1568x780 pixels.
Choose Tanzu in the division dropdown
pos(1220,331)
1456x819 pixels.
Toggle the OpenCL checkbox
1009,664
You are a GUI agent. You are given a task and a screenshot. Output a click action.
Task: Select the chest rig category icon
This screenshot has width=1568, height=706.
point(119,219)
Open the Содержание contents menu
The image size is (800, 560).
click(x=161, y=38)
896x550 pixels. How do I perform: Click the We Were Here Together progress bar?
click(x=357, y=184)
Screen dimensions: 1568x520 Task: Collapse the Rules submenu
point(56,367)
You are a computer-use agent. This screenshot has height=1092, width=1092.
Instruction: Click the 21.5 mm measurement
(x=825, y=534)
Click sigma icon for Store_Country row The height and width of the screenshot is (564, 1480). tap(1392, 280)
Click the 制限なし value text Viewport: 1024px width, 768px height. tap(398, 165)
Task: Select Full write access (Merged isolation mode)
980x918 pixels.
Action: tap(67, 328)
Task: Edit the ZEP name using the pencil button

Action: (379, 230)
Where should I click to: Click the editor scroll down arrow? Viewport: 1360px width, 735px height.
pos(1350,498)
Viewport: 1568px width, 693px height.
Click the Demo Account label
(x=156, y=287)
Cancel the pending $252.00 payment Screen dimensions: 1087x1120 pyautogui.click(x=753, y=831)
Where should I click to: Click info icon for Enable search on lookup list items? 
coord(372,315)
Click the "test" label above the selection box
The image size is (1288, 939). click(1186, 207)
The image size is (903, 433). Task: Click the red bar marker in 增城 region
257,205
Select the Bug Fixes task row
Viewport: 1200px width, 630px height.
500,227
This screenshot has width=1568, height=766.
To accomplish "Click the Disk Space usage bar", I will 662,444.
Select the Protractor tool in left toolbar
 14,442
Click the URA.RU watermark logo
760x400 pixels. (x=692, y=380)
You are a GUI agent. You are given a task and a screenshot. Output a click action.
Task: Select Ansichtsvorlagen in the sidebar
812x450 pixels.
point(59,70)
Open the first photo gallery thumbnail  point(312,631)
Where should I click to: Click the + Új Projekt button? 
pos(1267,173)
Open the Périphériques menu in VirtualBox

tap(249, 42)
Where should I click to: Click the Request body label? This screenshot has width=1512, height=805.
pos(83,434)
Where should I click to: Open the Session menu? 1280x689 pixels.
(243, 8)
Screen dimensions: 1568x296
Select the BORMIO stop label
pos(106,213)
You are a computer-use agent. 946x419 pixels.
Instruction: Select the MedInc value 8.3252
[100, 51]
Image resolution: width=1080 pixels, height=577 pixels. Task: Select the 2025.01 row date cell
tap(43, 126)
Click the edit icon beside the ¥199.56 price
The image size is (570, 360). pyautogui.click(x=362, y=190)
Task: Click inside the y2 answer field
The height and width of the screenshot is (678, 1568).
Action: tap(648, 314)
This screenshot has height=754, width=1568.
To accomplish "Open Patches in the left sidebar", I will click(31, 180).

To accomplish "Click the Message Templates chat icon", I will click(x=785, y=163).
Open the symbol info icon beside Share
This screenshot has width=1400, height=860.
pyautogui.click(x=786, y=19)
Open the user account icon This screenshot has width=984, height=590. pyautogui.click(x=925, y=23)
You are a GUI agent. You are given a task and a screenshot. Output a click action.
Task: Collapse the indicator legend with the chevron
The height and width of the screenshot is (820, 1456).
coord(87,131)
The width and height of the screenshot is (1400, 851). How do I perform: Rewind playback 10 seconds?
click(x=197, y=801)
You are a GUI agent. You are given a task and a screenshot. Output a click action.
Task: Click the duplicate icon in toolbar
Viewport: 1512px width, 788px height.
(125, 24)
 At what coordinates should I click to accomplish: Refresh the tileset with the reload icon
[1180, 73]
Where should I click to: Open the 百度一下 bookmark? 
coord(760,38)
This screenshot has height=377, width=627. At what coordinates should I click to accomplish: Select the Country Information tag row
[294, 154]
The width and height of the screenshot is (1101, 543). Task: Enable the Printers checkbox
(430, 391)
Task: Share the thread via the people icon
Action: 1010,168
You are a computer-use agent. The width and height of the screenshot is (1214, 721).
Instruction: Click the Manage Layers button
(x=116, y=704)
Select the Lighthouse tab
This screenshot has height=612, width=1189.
—————
Job:
Reproduce every one of the items above word for word.

Written reply:
1568x780 pixels.
Choose Tanzu in the division dropdown
pos(1220,331)
1456x819 pixels.
Toggle the OpenCL checkbox
1009,664
You are a GUI agent. You are given a task and a screenshot. Output a click action.
Task: Select the chest rig category icon
This screenshot has width=1568, height=706.
point(119,219)
Open the Содержание contents menu
The image size is (800, 560).
click(x=161, y=38)
896x550 pixels. How do I perform: Click the We Were Here Together progress bar?
click(x=357, y=184)
Screen dimensions: 1568x520 Task: Collapse the Rules submenu
point(56,367)
You are a computer-use agent. This screenshot has height=1092, width=1092.
Instruction: Click the 21.5 mm measurement
(x=825, y=534)
Click sigma icon for Store_Country row The height and width of the screenshot is (564, 1480). tap(1392, 280)
Click the 制限なし value text Viewport: 1024px width, 768px height. tap(398, 165)
Task: Select Full write access (Merged isolation mode)
980x918 pixels.
Action: tap(67, 328)
Task: Edit the ZEP name using the pencil button

Action: (379, 230)
Where should I click to: Click the editor scroll down arrow? Viewport: 1360px width, 735px height.
pos(1350,498)
Viewport: 1568px width, 693px height.
Click the Demo Account label
(x=156, y=287)
Cancel the pending $252.00 payment Screen dimensions: 1087x1120 pyautogui.click(x=753, y=831)
Where should I click to: Click info icon for Enable search on lookup list items? 
coord(372,315)
Click the "test" label above the selection box
The image size is (1288, 939). click(1186, 207)
The image size is (903, 433). Task: Click the red bar marker in 增城 region
257,205
Select the Bug Fixes task row
Viewport: 1200px width, 630px height.
500,227
This screenshot has width=1568, height=766.
To accomplish "Click the Disk Space usage bar", I will 662,444.
Select the Protractor tool in left toolbar
 14,442
Click the URA.RU watermark logo
760x400 pixels. (x=692, y=380)
You are a GUI agent. You are given a task and a screenshot. Output a click action.
Task: Select Ansichtsvorlagen in the sidebar
812x450 pixels.
point(59,70)
Open the first photo gallery thumbnail  point(312,631)
Where should I click to: Click the + Új Projekt button? 
pos(1267,173)
Open the Périphériques menu in VirtualBox

tap(249, 42)
Where should I click to: Click the Request body label? This screenshot has width=1512, height=805.
pos(83,434)
Where should I click to: Open the Session menu? 1280x689 pixels.
(243, 8)
Screen dimensions: 1568x296
Select the BORMIO stop label
pos(106,213)
You are a computer-use agent. 946x419 pixels.
Instruction: Select the MedInc value 8.3252
[100, 51]
Image resolution: width=1080 pixels, height=577 pixels. Task: Select the 2025.01 row date cell
tap(43, 126)
Click the edit icon beside the ¥199.56 price
The image size is (570, 360). pyautogui.click(x=362, y=190)
Task: Click inside the y2 answer field
The height and width of the screenshot is (678, 1568).
Action: tap(648, 314)
This screenshot has height=754, width=1568.
To accomplish "Open Patches in the left sidebar", I will click(31, 180).

To accomplish "Click the Message Templates chat icon", I will click(x=785, y=163).
Open the symbol info icon beside Share
This screenshot has width=1400, height=860.
pyautogui.click(x=786, y=19)
Open the user account icon This screenshot has width=984, height=590. pyautogui.click(x=925, y=23)
You are a GUI agent. You are given a task and a screenshot. Output a click action.
Task: Collapse the indicator legend with the chevron
The height and width of the screenshot is (820, 1456).
coord(87,131)
The width and height of the screenshot is (1400, 851). How do I perform: Rewind playback 10 seconds?
click(x=197, y=801)
You are a GUI agent. You are given a task and a screenshot. Output a click action.
Task: Click the duplicate icon in toolbar
Viewport: 1512px width, 788px height.
(125, 24)
 At what coordinates should I click to accomplish: Refresh the tileset with the reload icon
[1180, 73]
Where should I click to: Open the 百度一下 bookmark? 
coord(760,38)
This screenshot has height=377, width=627. At what coordinates should I click to accomplish: Select the Country Information tag row
[294, 154]
The width and height of the screenshot is (1101, 543). Task: Enable the Printers checkbox
(430, 391)
Task: Share the thread via the people icon
Action: 1010,168
You are a computer-use agent. The width and height of the screenshot is (1214, 721).
Instruction: Click the Manage Layers button
(x=116, y=704)
Select the Lighthouse tab
This screenshot has height=612, width=1189.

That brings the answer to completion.